More people have died from car accidents in the last 6 months than have died from Islamic terrorism in the last 50 years. I didn't even have to look that up.

So get specific: what weaponry do they possess that threatens our way of life, or the capabilities to defeat our army on American soil?


It is undoubtedly true that many things (such as heart disease and unsafe driving) are statistically much greater threats to American life than terrorism. That is irrelevant... it would be deeply wrong for the U.S. or any country to passively tolerate any amount of terrorist violence against its citizens whatsoever. As it happens, I watched the Twin Towers fall from a close proximity, and I know that Islamic terrorists are not just a scapegoat, but a real concern for Americans and for the U.S.

Your opinion is unsupported by reality.

Invading Iraq could not have been the easiest way for oil companies to get contracts there, if that was the point of it all.

Moreover, only one corporation involved (Exxon) is American.
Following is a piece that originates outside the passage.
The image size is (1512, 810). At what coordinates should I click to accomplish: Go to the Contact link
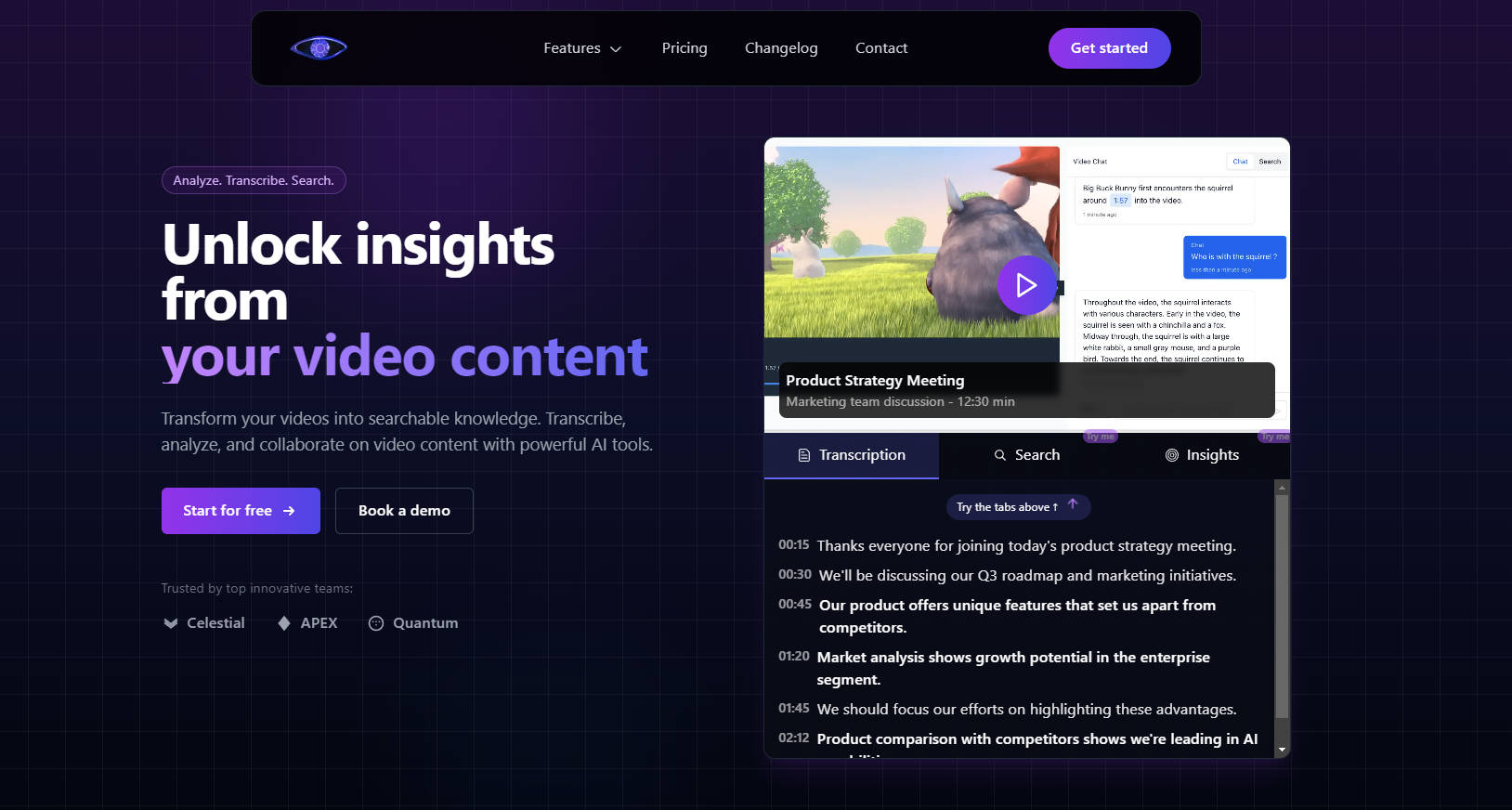[880, 48]
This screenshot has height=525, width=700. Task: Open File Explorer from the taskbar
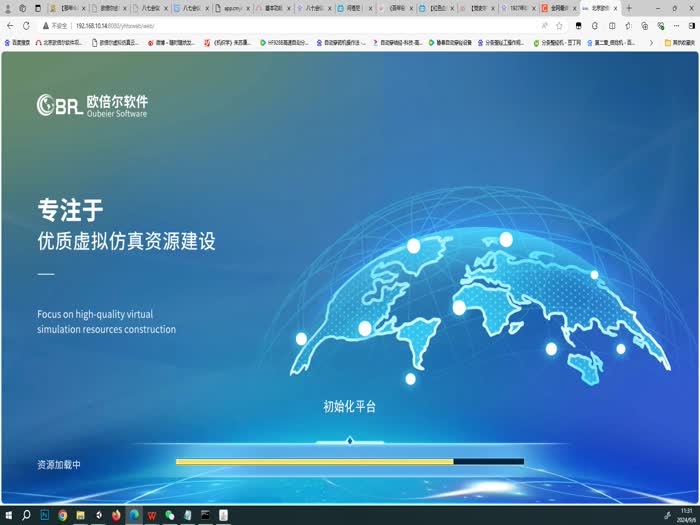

So, if you were under the command of Qaddafi, you'd open fire? I'd call that lack of courage without any reservations.
posted by notion at 1:57 PM on March 23


I said that soldiers must obey orders except in the direst circumstances. Otherwise militaries simply couldn't function, obviously. When I wrote that, of course I did not mean that soldiers should obey orders to shoot protestors... that would qualify as very "dire" to me, at least.
posted by knoyers at 8:37 PM on March 26, 2011






Homunculus: you should also link to the photo album. I don't really know what else to say about it - any comment would sound like hyperbole.